On nutrition:While Sam does not studiously follow any particular diet, his is very aware of what he eats and how that affects his performance. A fan of intermittent fasting, Sam consumes most of his calories from meal-replacement drinks and clean eating practices. “I have noticed faster recovery times and better weight management while focusing on nutrition,” Sam says. “For racing, I keep it simple. I eat 10 to 20 percent more several days leading up to an event and then only use products I have trained with during the race.” How SaltStick helps Sam perform: Sam is a big fan of SaltStick, and he routinely consumes the suggested one to two SaltStick Caps per hour, depending on length and intensity of his workout or race. “I have been very fortunate to learn from the experiences (bonks) of others,” Sam says. “As a result, I have never competed in a race longer than a half-marathon without SaltStick and have never hit a hydration-based wall.” During TriAmerica2016, Sam ran from Utah to San Francisco (771 miles) from mid-July to early August.
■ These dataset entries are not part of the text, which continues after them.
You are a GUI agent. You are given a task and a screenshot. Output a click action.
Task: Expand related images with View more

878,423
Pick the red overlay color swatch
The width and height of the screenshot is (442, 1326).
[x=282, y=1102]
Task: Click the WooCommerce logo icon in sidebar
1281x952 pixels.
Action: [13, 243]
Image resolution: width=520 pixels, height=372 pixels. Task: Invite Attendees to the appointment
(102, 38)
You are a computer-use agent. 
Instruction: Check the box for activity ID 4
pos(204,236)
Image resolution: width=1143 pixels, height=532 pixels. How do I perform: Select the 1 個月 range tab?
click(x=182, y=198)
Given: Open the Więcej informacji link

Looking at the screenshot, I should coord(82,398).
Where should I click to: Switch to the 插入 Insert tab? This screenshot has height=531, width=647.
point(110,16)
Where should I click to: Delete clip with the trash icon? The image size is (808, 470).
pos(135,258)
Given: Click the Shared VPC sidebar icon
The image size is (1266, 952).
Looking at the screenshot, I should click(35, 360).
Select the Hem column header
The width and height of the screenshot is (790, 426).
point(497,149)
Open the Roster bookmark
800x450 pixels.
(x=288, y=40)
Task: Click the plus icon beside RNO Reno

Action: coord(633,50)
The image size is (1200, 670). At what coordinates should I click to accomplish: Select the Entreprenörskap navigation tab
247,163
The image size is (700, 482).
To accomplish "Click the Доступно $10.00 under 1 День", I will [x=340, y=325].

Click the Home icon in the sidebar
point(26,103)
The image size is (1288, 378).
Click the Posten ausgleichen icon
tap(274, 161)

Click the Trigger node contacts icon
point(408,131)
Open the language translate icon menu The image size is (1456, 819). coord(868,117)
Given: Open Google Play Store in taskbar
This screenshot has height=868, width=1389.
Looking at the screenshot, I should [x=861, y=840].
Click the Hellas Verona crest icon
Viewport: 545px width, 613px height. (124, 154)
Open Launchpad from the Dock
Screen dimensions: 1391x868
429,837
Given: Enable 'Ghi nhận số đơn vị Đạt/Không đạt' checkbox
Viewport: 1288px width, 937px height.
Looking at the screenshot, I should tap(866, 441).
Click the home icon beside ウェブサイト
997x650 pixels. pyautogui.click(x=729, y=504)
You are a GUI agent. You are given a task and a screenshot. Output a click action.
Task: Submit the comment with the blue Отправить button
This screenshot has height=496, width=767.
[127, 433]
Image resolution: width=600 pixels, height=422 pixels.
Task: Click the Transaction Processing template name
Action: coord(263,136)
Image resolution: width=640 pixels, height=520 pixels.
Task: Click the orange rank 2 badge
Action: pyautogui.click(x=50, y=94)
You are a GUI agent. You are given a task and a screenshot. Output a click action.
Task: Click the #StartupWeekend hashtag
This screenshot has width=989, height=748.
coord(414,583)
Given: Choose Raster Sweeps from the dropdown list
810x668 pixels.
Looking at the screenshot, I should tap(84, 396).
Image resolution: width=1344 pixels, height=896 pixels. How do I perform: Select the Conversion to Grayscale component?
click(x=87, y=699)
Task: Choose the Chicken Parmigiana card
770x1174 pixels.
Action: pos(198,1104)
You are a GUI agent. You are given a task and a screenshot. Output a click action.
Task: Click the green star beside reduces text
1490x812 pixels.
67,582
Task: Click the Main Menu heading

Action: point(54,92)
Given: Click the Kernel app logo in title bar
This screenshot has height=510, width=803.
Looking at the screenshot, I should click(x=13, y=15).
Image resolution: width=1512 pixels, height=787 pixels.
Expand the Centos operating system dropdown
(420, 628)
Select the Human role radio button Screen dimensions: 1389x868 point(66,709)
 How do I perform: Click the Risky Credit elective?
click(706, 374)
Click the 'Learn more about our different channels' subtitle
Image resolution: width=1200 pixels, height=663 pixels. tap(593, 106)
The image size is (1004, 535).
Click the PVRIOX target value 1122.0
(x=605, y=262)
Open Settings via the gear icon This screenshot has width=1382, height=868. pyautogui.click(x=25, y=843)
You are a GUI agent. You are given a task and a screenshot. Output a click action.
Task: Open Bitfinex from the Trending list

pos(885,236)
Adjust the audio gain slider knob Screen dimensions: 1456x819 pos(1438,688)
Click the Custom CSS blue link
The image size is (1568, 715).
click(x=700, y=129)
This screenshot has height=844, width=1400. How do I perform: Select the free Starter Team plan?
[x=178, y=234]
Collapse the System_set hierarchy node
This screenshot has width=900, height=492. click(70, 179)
Even though he used what he calls “an extremely basic hydration plan,” he never experienced any hydration problems during the 19.5 days of running more roughly eight hours per day. “Don’t fix anything that already works,” he says.
Sam’s advice to people considering an endurance challenge:Sam’s wealth of experience has provided him with several tips he offers to new athletes.
- Start small: “I always recommend starting small in order to physically build your muscular and cardiovascular base and mental endurance – all of which are required to continue and increase your training,” he says.
- Be consistent: It takes a while for the body to adapt to endurance training, and consistency is the best way to see improvement over time.
- Be realistic: “Thoroughly analyze your weaknesses, gradually align your actions with who you want to become, and create goals that are truly attainable,” he says.
- Be flexible: It is important that you enjoy what you are doing. No one is asking you to participate in endurance races, and if training becomes a chore, you risk quitting or burnout.
- No more music: “I recommend no longer listening to music while you exercise,” Sam says. “Yes, music can be a great distraction, but to really improve you need to focus on pace, form and listening to your body. Two added bonuses are learning how to disassociate without the use of music and experiencing completely natural flow states.”